自分より愚かな者を相手にするな。愚か者は常に誤解し、そのため常に他人を害する。愚か者に近づくことそのものがあらゆる面で有害な悪徳だと知るべきだ。また自分より卑しい者に、尊い気持ちなど想像もつかないのだから、無闇に説教してはならない。自分より卑しい者はその卑しさと共に死ぬ。人の卑しさを変えることはできない。
 ただ自分より尊い者、自分より賢い者に学ぶだけにとどめ、愚者や卑人と少しも親しんではならない。もし何かの間違いで愚者や卑人に関わってしまった場合、必ず有害な目にあうことは間違いないのだから即座に彼らとの関わりあいを断て。二度と彼らに近づくな。

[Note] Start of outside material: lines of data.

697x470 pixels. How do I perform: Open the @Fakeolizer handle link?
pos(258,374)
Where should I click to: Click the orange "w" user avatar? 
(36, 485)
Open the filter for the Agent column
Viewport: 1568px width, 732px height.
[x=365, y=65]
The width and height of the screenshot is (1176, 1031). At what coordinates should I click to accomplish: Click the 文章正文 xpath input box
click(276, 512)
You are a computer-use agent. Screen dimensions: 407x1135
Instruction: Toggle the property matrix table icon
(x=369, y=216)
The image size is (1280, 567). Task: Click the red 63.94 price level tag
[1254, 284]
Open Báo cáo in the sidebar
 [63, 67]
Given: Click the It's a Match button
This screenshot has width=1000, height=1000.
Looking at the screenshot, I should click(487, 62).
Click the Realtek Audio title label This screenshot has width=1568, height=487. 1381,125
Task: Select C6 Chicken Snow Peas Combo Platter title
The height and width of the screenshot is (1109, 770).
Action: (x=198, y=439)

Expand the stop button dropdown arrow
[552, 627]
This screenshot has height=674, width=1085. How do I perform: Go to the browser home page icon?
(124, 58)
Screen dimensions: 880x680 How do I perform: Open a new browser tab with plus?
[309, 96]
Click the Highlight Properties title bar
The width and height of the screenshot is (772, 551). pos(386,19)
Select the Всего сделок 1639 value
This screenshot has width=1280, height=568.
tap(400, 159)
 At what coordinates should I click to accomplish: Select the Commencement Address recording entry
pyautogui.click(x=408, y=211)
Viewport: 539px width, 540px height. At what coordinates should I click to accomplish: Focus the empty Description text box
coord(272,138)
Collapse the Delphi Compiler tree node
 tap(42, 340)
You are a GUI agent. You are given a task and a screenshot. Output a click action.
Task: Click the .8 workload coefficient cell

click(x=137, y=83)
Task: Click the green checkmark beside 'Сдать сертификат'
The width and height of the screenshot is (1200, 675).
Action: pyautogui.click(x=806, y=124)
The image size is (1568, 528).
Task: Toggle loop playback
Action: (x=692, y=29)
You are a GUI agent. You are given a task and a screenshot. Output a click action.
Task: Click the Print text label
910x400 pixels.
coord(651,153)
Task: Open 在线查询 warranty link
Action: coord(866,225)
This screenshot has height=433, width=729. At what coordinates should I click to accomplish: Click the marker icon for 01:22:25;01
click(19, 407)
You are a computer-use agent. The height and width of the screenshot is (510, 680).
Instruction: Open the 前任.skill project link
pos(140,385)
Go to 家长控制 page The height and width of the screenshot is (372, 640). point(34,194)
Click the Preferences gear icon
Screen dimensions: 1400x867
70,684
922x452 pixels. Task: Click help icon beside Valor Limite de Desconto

 人の賢愚を知るには相手と会話してみればよい。愚かな者はあなたの意図を誤解する。いくら説明しても、当人が愚かである以上、その試みは徒労である。会話する以前に、普段の無理解さや拙い見識から愚か者と分かるならそれに越したことはない。賢い者は物分りがよく、物事を誤解しづらい。また疑いようのない真理を常に探しているので、少なくとも常識と異なっているばかりかより優れた意見をもっている。
 人の尊卑を知るには相手が利己的かよく観察せよ。損得勘定の優先を堂々と公言していればそれは卑しい人だ。善行を単なる他人の為だけにしている様な人でなければ尊い人とはいえず、その善行が博愛的で、虐げられた人や最不利者に向けられたものであればあるほど尊い。対して卑しい人はあなたを彼ら自身の為に利用こそすれ決して無償で助けはしないので、関わるほど損害が膨らむばかりか常に裏切りの恐怖におびえつづけねばならない。卑しい人とつきあうのは地獄に暮らすのと何も変わらないだろう。